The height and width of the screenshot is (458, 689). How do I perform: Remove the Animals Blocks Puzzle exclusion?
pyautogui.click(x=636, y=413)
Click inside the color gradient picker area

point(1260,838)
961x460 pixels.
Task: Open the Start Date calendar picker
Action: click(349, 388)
·····
* **TASK GOAL**
Retype every line of the material exactly as given.

* **ANSWER TO THIS EXERCISE**
The height and width of the screenshot is (458, 689). How do I perform: Remove the Animals Blocks Puzzle exclusion?
pyautogui.click(x=636, y=413)
Click inside the color gradient picker area

point(1260,838)
961x460 pixels.
Task: Open the Start Date calendar picker
Action: click(349, 388)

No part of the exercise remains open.